En réalité, mon passé en tant que scénariste de bande dessinée m’en avait déjà collé une dans les gencives ces vacances, alors que j’errai dans une grande librairie BD de Lyon que je ne citerai pas parce qu’elle n’avait pas le manga que je cherchais. Sur les étals, je reconnaissais des nom. Une demi douzaine de dessinateurs que j’avais rencontré sur le net, avec qui j’avais bu des cafés, échangé des avis. Tous encore anonymes derrière leur table à dessin deux ans plus tôt. En voilà un qui a enfin signé un projet qui lui ressemble chez un joli petit éditeur. Une a choisi l’association avec un vieux scénariste libidineux sur un album grand public sans intérêt, mais qui a le mérite de la faire exister. Et ainsi de suite. J’ai feuilleté les pages qui sentaient encore bon l’encre d’imprimerie, des bandes dessinées par encore ouverte. Je n’étais pas jaloux.

On n’a pas le droit d’être jaloux quand on a arrêté de se battre. Ce serait absurde, ce serait sombre. Je ne m’autorise à être jaloux que sporadiquement, quand j’ai affronté quelqu’un sur son terrain, quand je méritais, quand il gagne. Là je n’ai pas écrit une ligne, je n’ai pas continué à pondre du script, à boire des cafés, à échanger avec ces amis. Et en vrai je pense sincèrement que j’aurais sûrement pas autant progressé dans ma carrière de scénariste par rapport à mes amis dessinateurs. Ou pas. Je ne saurai jamais. Malgré le fait que mon cœur pique dans les librairies BD, au fond des bars parisiens à apprendre les avancées de ceux qui méritent, et des autres. Je ne suis plus dans ce game, je regarde le match depuis le banc de touche.

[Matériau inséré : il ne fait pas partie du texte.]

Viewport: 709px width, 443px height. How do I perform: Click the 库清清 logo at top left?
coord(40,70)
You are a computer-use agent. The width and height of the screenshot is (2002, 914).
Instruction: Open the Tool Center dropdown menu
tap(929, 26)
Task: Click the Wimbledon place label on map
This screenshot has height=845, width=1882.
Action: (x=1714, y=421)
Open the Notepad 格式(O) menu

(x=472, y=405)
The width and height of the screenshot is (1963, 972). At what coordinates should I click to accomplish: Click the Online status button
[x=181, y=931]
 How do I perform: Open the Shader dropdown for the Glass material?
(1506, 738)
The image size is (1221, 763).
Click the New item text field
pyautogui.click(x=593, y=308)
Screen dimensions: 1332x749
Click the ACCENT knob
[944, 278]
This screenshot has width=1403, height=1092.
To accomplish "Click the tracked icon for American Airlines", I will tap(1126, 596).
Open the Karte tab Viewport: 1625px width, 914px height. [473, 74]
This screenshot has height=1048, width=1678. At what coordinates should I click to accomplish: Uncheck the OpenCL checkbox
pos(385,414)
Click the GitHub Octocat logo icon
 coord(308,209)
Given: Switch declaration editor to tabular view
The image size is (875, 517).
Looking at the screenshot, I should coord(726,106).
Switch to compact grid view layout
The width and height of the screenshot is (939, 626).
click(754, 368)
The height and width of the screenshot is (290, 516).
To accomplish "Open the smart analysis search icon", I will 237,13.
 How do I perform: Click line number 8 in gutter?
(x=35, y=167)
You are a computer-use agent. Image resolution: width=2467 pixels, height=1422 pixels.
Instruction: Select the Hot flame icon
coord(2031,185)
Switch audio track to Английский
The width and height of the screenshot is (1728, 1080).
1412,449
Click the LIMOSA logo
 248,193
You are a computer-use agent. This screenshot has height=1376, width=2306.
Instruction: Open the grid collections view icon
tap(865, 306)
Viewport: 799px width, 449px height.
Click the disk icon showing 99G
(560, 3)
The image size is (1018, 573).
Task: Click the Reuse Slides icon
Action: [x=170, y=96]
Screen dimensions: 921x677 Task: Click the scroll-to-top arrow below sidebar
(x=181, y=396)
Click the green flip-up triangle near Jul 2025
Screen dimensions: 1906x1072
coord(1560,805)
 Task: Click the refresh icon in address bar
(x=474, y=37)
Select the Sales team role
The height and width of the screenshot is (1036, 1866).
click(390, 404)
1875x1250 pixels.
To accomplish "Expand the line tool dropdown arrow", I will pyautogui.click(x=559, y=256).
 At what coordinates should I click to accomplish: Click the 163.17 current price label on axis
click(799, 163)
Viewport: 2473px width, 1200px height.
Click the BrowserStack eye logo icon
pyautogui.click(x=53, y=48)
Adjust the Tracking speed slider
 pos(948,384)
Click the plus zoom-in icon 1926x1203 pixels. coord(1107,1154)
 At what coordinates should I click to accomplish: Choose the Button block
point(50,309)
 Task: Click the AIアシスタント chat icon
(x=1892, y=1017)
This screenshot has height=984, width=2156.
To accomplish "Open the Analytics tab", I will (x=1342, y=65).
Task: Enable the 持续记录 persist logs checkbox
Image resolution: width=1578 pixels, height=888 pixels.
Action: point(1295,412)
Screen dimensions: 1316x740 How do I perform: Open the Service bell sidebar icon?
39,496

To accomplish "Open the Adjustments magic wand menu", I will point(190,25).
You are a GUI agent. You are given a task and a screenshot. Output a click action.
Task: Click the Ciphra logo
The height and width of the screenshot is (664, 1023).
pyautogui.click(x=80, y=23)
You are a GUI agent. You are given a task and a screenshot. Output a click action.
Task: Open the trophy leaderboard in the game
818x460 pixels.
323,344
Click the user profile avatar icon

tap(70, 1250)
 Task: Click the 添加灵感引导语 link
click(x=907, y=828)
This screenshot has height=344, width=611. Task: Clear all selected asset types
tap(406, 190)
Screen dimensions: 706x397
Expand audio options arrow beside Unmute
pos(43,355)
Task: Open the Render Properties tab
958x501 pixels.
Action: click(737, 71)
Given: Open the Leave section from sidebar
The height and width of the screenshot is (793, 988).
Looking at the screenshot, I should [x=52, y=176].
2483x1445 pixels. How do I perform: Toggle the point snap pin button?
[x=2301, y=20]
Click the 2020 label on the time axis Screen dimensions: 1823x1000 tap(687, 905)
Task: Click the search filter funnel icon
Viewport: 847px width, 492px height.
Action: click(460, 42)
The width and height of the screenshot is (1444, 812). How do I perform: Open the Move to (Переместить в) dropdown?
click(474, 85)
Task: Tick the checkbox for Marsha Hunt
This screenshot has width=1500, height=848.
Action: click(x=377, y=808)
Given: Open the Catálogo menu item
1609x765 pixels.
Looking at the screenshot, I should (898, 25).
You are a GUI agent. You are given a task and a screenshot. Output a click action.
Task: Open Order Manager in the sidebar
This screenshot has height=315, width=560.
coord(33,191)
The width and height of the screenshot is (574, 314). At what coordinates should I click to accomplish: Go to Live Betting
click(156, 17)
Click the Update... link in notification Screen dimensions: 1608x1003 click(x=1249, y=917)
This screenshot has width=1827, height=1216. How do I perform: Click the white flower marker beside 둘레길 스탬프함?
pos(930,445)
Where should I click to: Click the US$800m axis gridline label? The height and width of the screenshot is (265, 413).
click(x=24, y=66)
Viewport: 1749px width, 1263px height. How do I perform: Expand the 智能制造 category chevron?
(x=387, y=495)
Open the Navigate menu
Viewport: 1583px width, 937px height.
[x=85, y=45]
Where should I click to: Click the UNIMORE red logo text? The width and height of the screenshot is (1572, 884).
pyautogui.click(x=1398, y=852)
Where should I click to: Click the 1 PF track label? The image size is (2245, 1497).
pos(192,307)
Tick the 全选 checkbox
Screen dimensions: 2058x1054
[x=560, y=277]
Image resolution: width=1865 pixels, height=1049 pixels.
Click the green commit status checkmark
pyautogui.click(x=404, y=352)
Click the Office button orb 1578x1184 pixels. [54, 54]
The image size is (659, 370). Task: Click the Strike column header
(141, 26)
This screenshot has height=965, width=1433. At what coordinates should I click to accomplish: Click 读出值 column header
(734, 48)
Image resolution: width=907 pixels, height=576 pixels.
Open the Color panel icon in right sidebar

Parce que je joue sur un autre terrain, je mords des mollets d’éditeurs, je m’entraine la nuit, je brise des murs de briques à la force de ma volonté.

Et quand j’aurai gagné, au fil des petites victoires, le pincement au cœur du scénariste BD sera toujours là, mais entouré du doux manteau doré de la certitude d’avoir fait le bon choix. On y arrivera. J’y arriverai.

En attendant, je lis les BD des copains. Parce qu’ils méritent.